Trinidadian-American editor and activist (born c. 1953)

Utrice C. Leid (born c. 1953) is a Trinidadian American, former activist in the Civil Rights Movement, and journalist. She was the managing editor of The City Sun and general manager of New York radio station WBAI. In 2004, The Miami Herald wrote that she "prides herself on never working in the mainstream media during her 34 years of journalism".

Leid was the host of Leid Stories on Progressive Radio Network until 2023.

==Life and career==
Leid was born in Princes Town, Trinidad, the seventh child of Claude and Gertrude Leid. When she was 18, Leid came to the United States and attended Adelphi University. She returned to Trinidad and Tobago, where she spent nine months investigating the aftermath of an unsuccessful coup d'état. Leid's research was cut short when the government seized her notes. She decided to move back to the United States.

Leid worked as a receptionist at the New York Amsterdam News for six months, and in 1977 she and Andrew W. Cooper, a columnist at the newspaper, left to establish the Trans-Urban News Service (TUNS). TUNS trained minority journalists and produced reporting that was relevant to their communities. The Public Relations Society of America gave TUNS its top award in 1979 for its multi-part series on racial tensions between blacks and Jews in Crown Heights.

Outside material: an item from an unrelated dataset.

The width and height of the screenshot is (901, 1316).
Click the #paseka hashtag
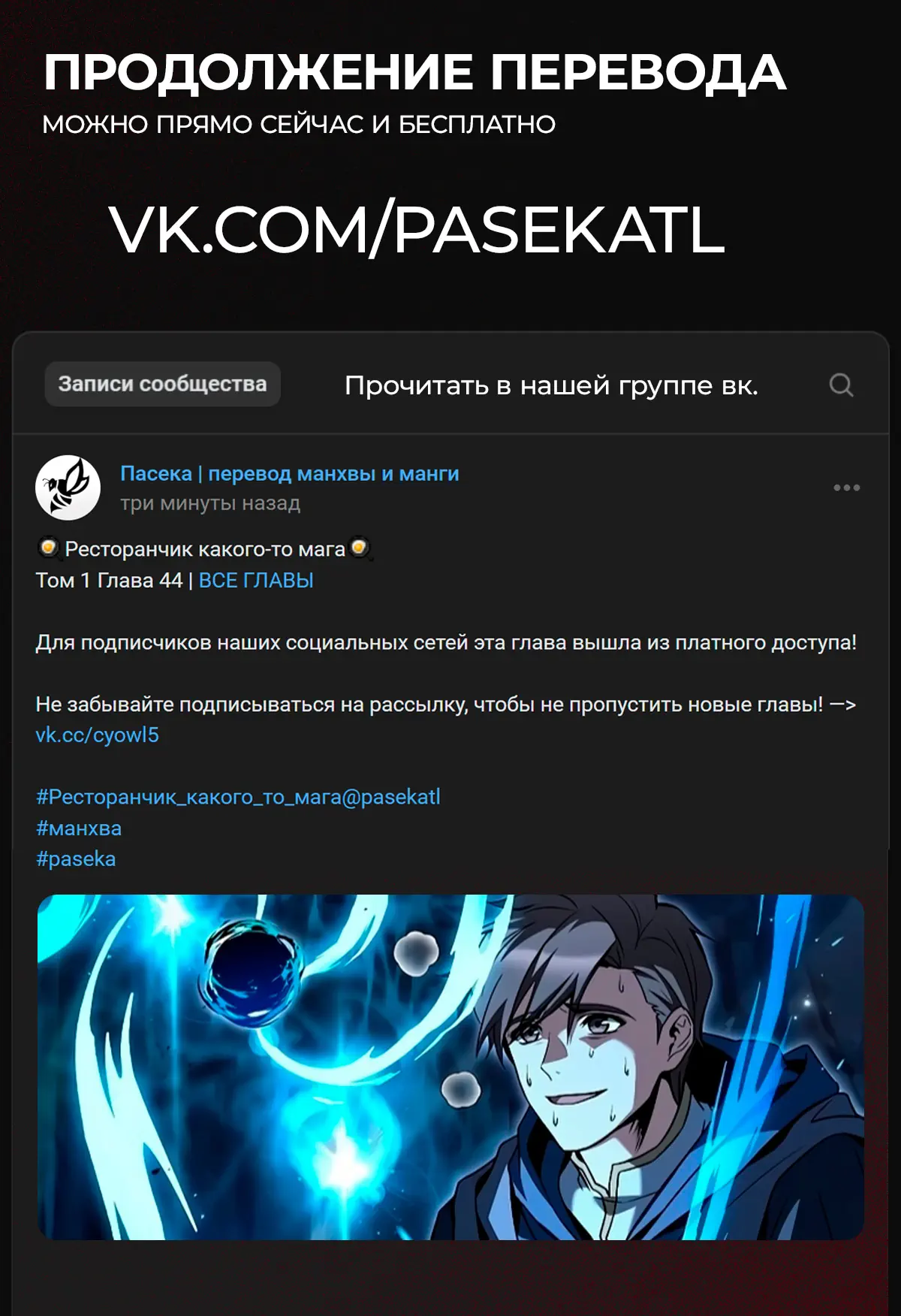76,859
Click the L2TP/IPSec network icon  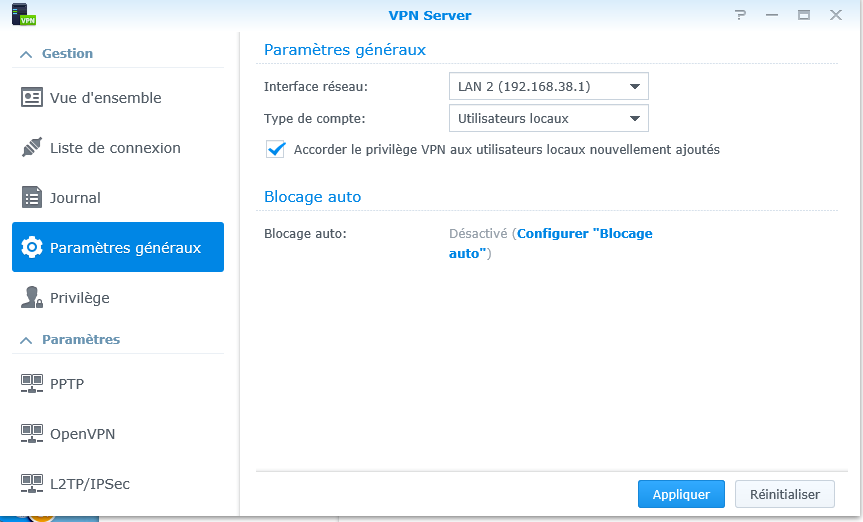tap(32, 484)
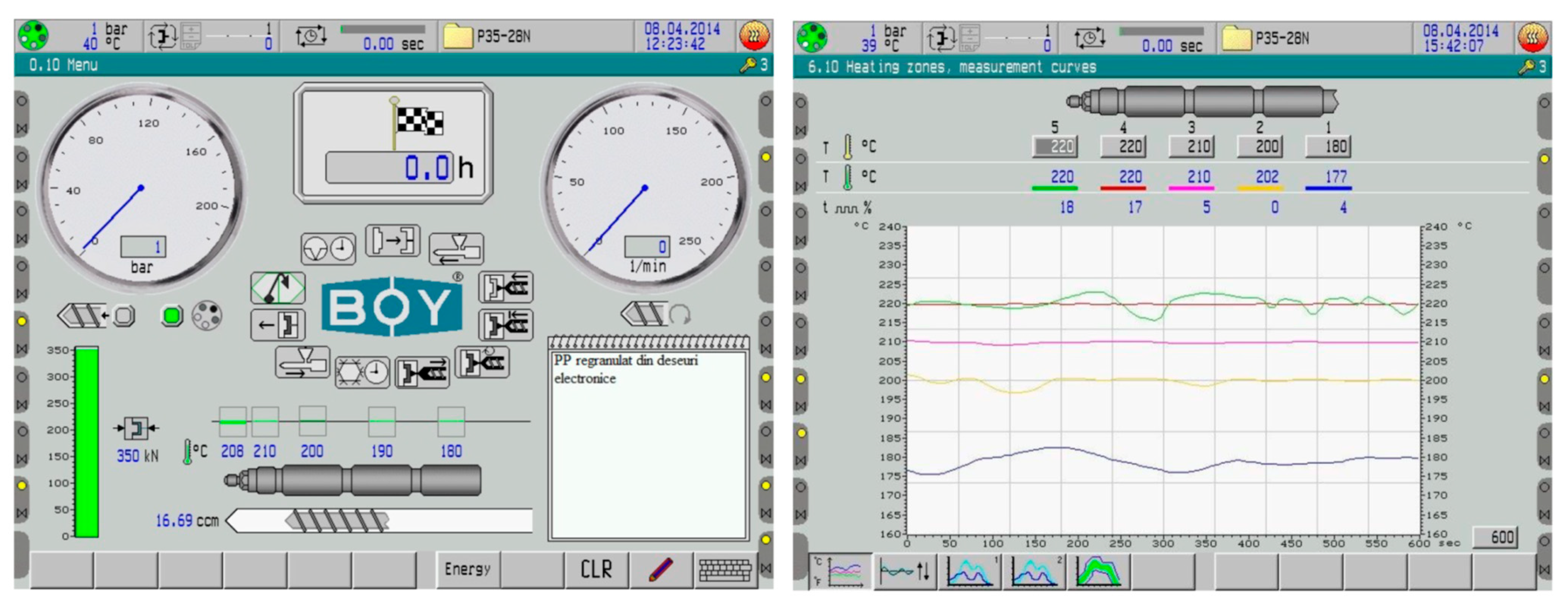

Cooper and Leid co-founded The City Sun, a weekly newspaper that covered issues of interest to African Americans in New York City, in 1984. According to The New York Times, The City Sun had a circulation of 18,500 in 1987. Leid resigned from the paper in 1992 after a dispute with Cooper. By one account, she asked Cooper for complete control of the paper and he refused. By her account, Leid left because Cooper was inflating the newspaper's circulation. The New York Times reported that readers of The City Sun said the paper published "its most hard-hitting issues" during Leid's tenure, and that it "stopped being [a] must-read" after she left.

In 1993, Leid started working at WBAI, where she hosted a talk radio program called Talkback! The New York Daily News described the show as "serious talk" and said that Leid covered a wide range of topics. The Daily News also noted that Leid sometimes gave her listeners homework.

On December 22, 2000, the board of directors of Pacifica Radio, which controlled WBAI, removed the station's general manager Valerie Van Isler and asked Leid to replace her. Two other long-time staff members were also dismissed. Leid and Pacifica's executive director Bessie Wash changed the locks at the station's doors. The changes, which became known as the "Christmas Coup", prompted several protest demonstrations that involved more than 1,000 people.

On March 5, 2001, Leid interrupted an interview with Congressmember Major Owens, who was discussing the events at WBAI. "Lies have been told," she announced, and began to broadcast a music program. In August, Amy Goodman, the host of WBAI's Democracy Now!, said that Leid had shoved her during a heated discussion. By late 2001, several groups of listeners and dissident radio hosts sued the Pacifica board. The board settled the lawsuits and agreed to grant more autonomy to WBAI. Leid resigned her position in December.

In 2002 Leid moved to Florida, and in 2004 she became editor of The Broward Times, a weekly newspaper that focused on issues of interest to African Americans and Afro-Caribbean Americans in Broward County.